— Problem description —
Extract each line of the records below that contains the word "dimensions".

— Records to process —

────

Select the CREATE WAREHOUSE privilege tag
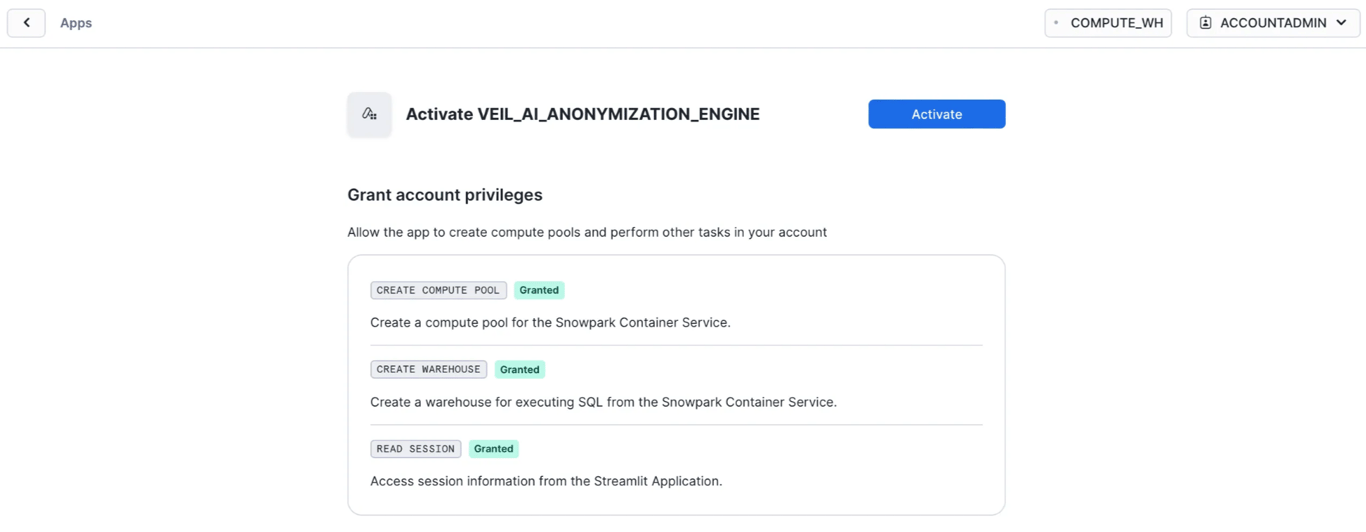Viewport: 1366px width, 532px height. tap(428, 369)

────

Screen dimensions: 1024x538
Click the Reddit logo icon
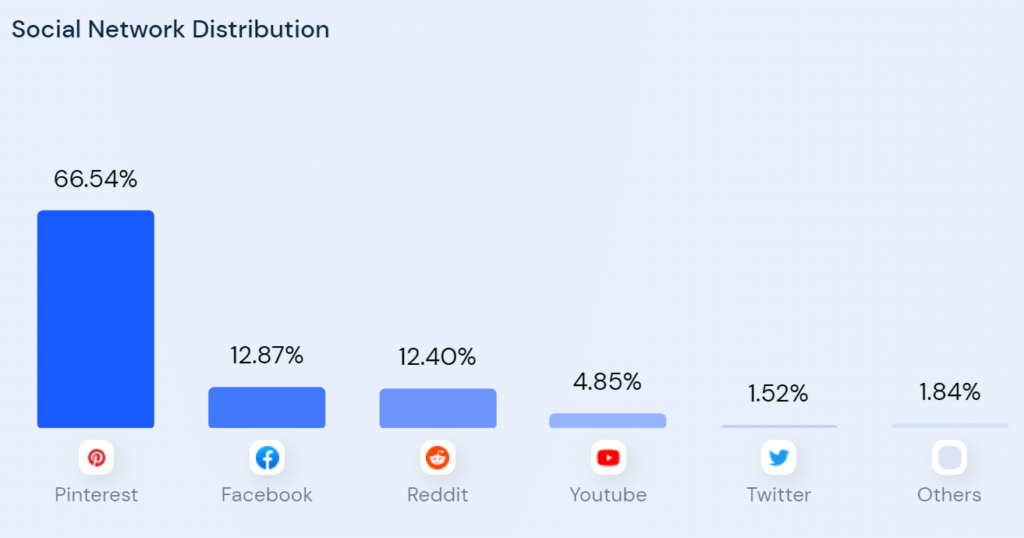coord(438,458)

────

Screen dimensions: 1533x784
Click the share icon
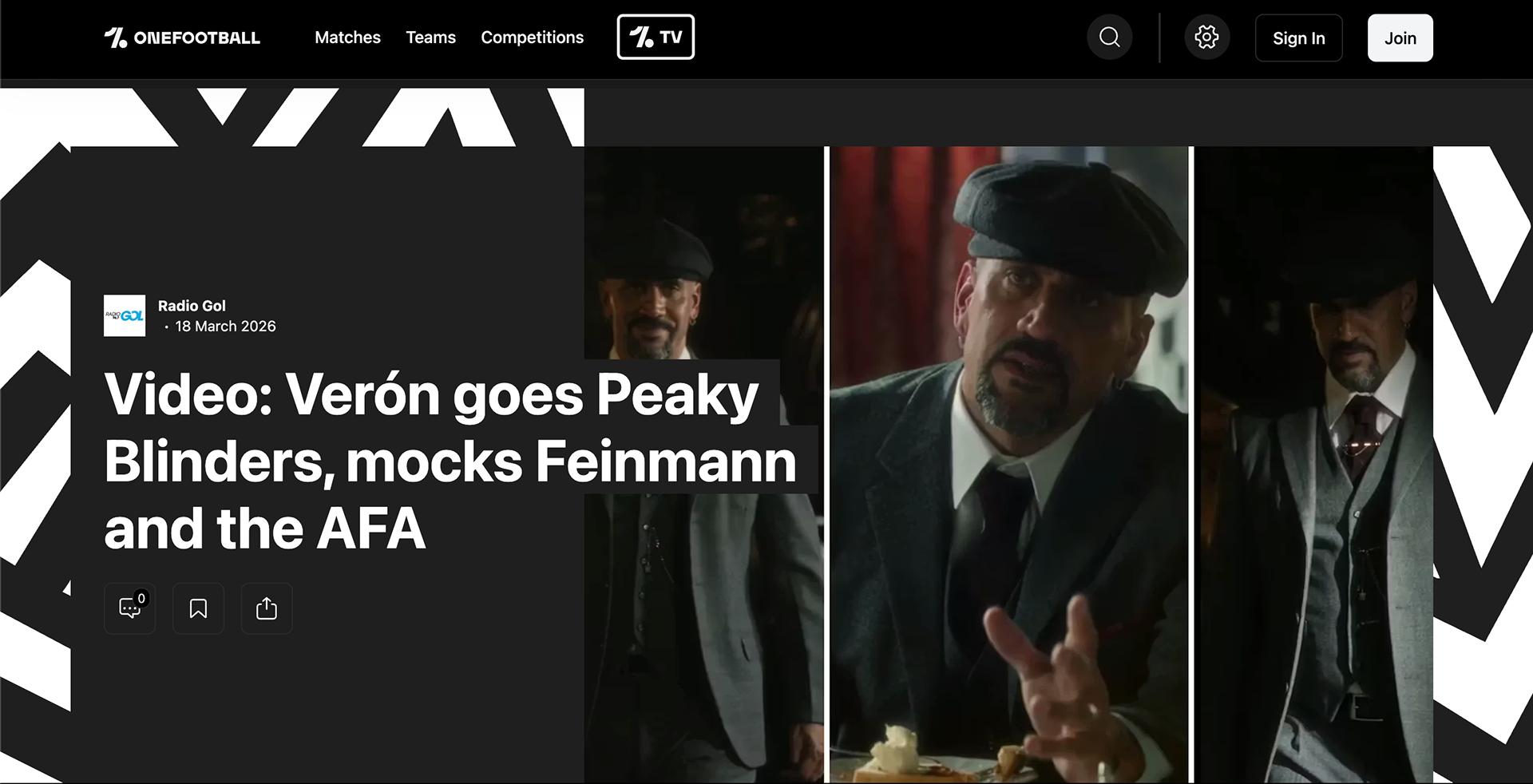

────

— Response —
Screen dimensions: 1024x538
Screen dimensions: 1533x784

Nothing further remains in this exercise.